**Available records**

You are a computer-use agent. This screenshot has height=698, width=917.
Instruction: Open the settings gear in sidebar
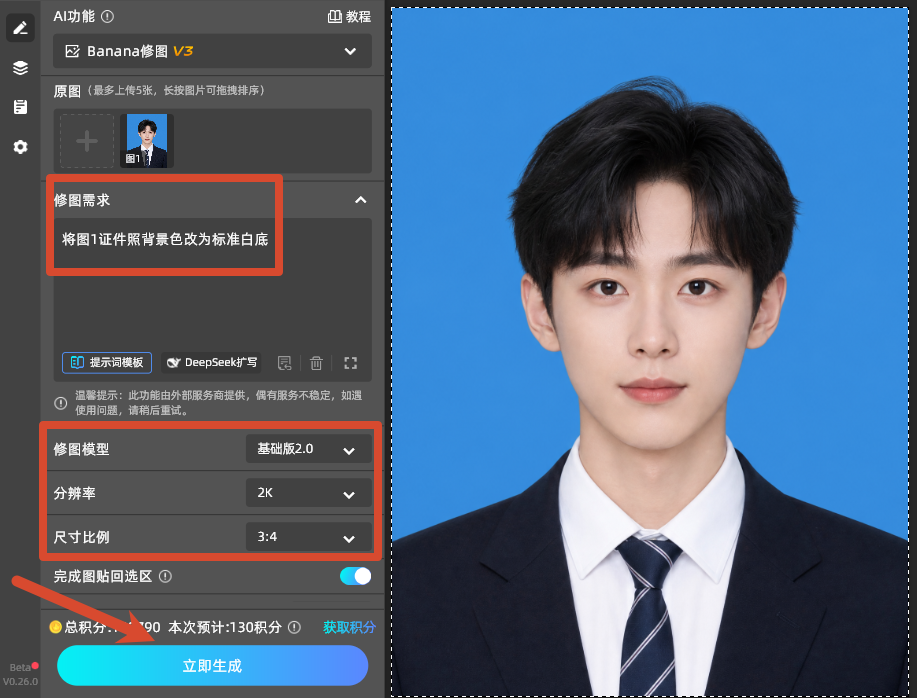[20, 147]
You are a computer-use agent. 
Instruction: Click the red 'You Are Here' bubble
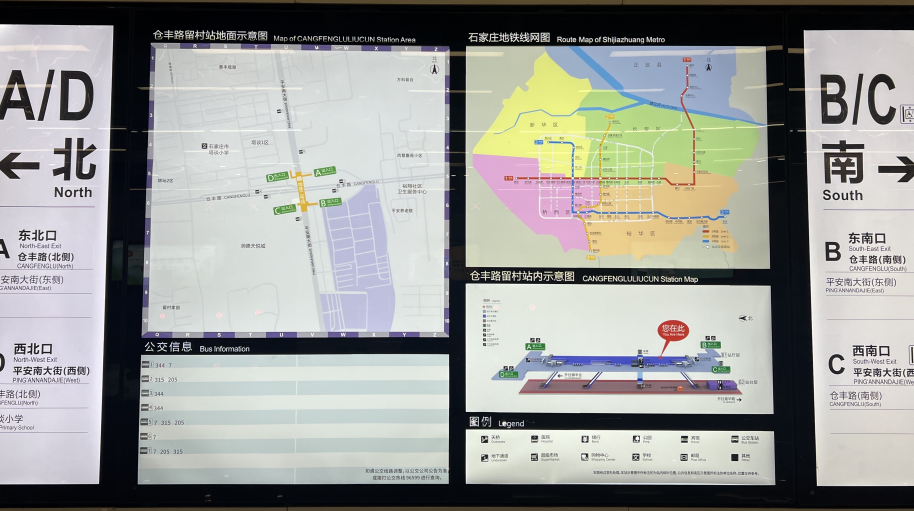pyautogui.click(x=673, y=329)
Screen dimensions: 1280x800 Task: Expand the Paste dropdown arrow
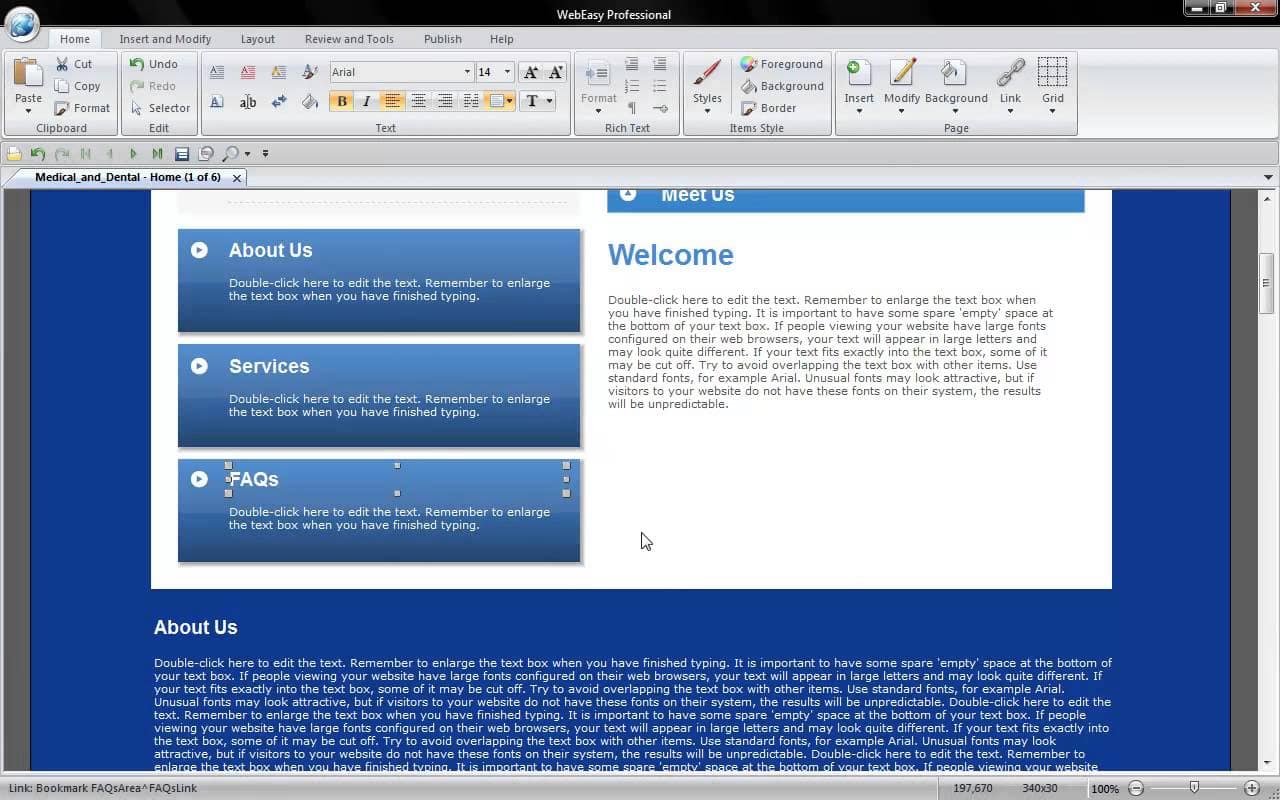28,111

**What to do**
Revise the listing above so that every "Instruction" becomes "Directive", with everything else unchanged. Omit the pictures from your answer.

**Exercise output**
You are a computer-use agent. This screenshot has height=698, width=917.
Directive: Open the settings gear in sidebar
[20, 147]
You are a computer-use agent. 
Directive: Click the red 'You Are Here' bubble
pyautogui.click(x=673, y=329)
Screen dimensions: 1280x800 Task: Expand the Paste dropdown arrow
28,111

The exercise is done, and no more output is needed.